今後の活動について話し合う一般社団法人「REPORT SASEBO」のメンバー=佐世保市内

 佐世保市出身者らでつくる一般社団法人「REPORT SASEBO」が、佐世保と周辺地域の資源や人材の発掘などを通して、地域の活性化を図るプロジェクトを始動させた。代表理事で市職員の中尾大樹さん(35)は「他の地域から『価値の逆輸入』をしながら、この町を面白がる仲間を増やしたい」と話す。

 法人の前身は、2008~13年に活動した中尾さんら市職員でつくる自主研究グループ。「港(ポート)町らしさを取り戻す」「魅力をリポートする」という思いで、佐世保のデザインを研究したり、他都市からゲストを招いたりして、可能性を探った。
 中尾さんはこうした経験を通し、場所づくりの必要性を実感。15年に妻と万津町にカフェ「RE PORT」をつくり、まちづくりに関わってきた。
 「『地元らしさ』を再発見する一方、周辺地域のハブ的な役割を持つ『都市らしさ』も認識できる活動にも力を入れたい」。そう考えた中尾さんは、これまでの活動を統合。
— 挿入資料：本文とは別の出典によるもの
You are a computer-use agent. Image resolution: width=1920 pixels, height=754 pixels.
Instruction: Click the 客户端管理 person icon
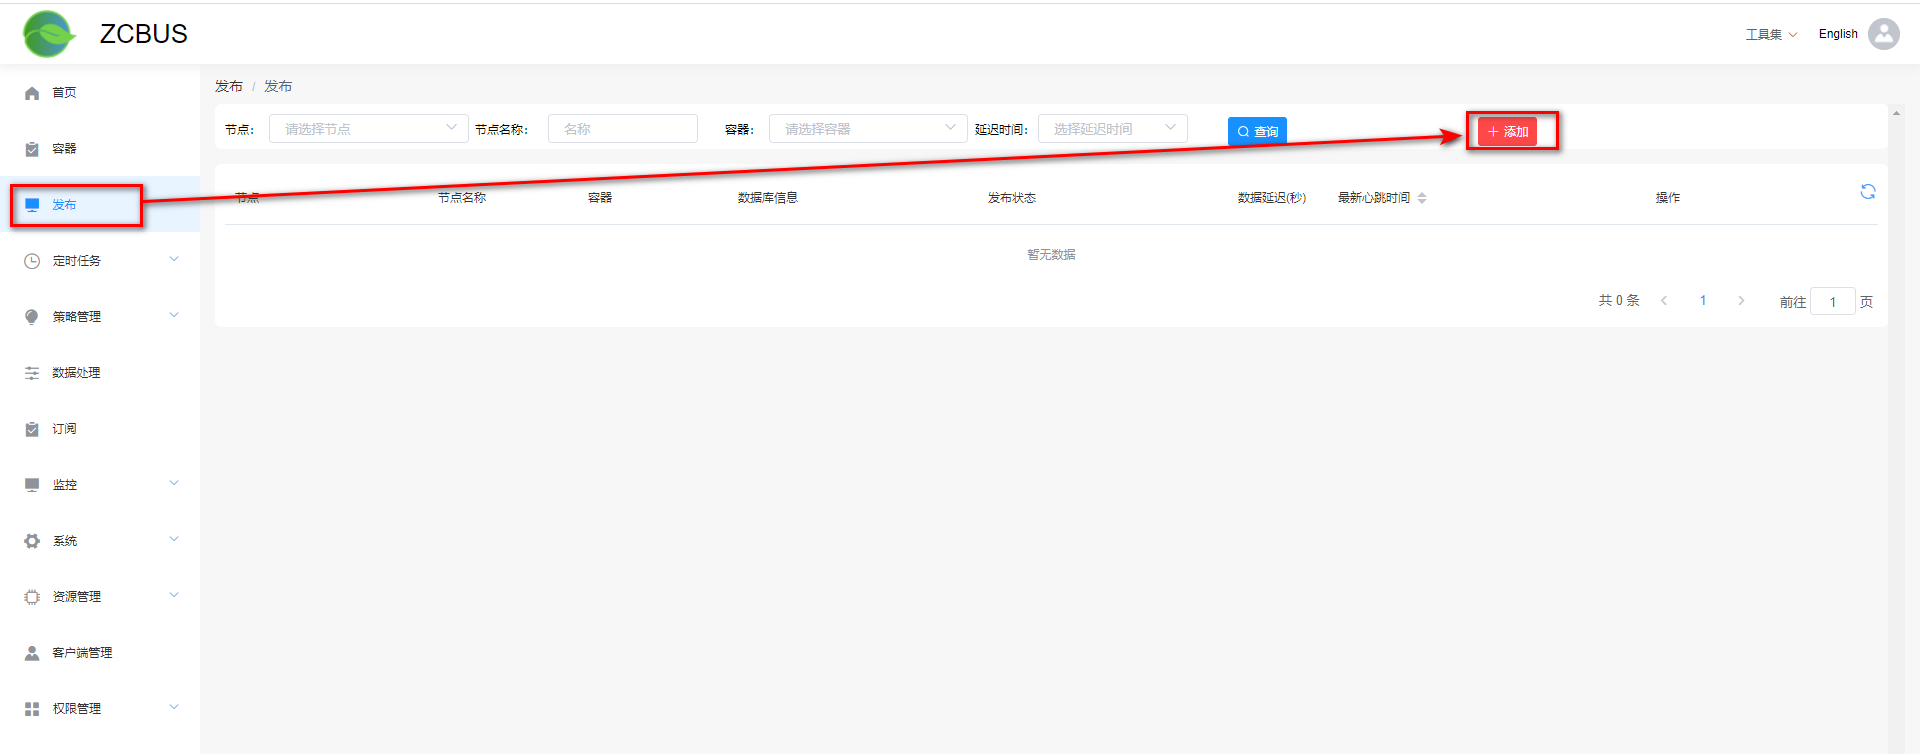[x=32, y=653]
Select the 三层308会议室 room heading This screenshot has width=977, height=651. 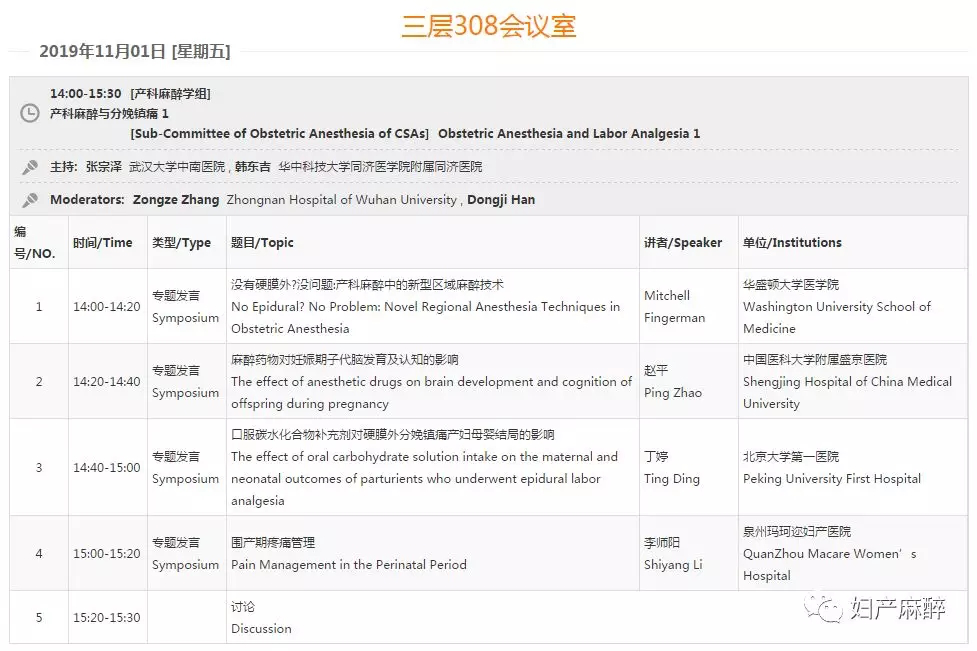tap(488, 26)
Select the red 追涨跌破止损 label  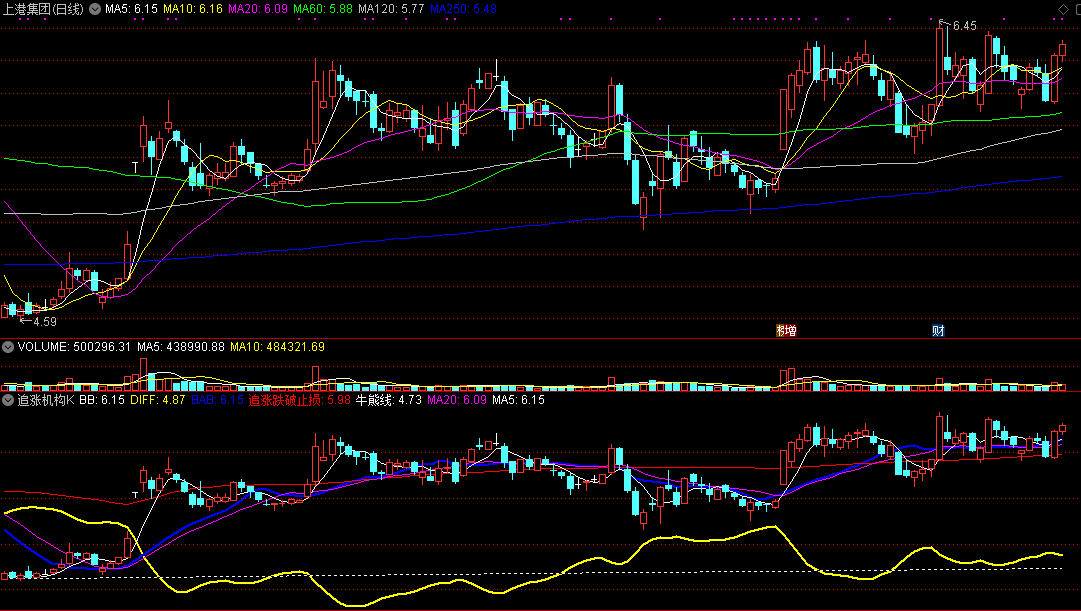299,400
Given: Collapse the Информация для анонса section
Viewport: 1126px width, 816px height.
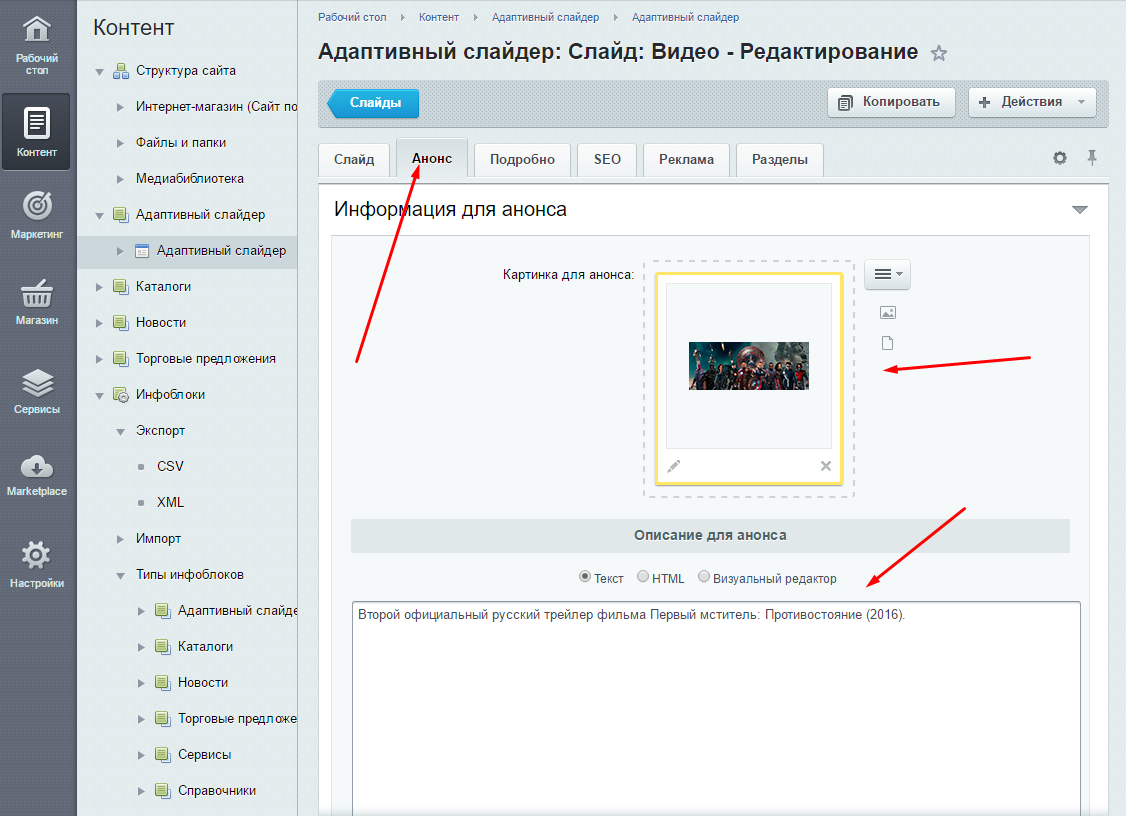Looking at the screenshot, I should click(x=1079, y=210).
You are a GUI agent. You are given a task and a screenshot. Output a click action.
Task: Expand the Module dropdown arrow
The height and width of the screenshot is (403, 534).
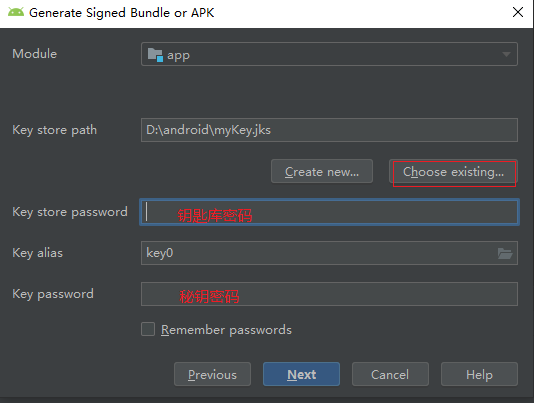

共感した市出身者や在住のデザイナー、市職員など5人とともに7月、一般社団法人を設立した。
 「RE PORT」を拠点に異文化交流のイベントを開くことに加え、新たな土産や宿泊施設づくりのプロジェクトを進める。こうした市内と市外の人を混ぜる取り組みや周辺地域との連携を通じ、佐世保の価値を形にしていく計画だ。
 一般社団法人化して初めてのイベントは、7月中旬に「RE PORT」で開かれた。スパイスを販売している会社「アナン」(鎌倉市)のメタ・バラッツさんが、インド南部と東部のカレーのレシピや歴史について参加者に説明。市内の会社員、田崎花恵さん(32)は「市内外の人が集まって交流できるのは楽しい。こんなイベントが増えてほしい」とほほえんだ。
 メンバーの不動産コンサルティング、大丸勇気さん(43)=大阪市在住=は「魅力を掘り起こし、もっと佐世保を楽しみたい」と話した。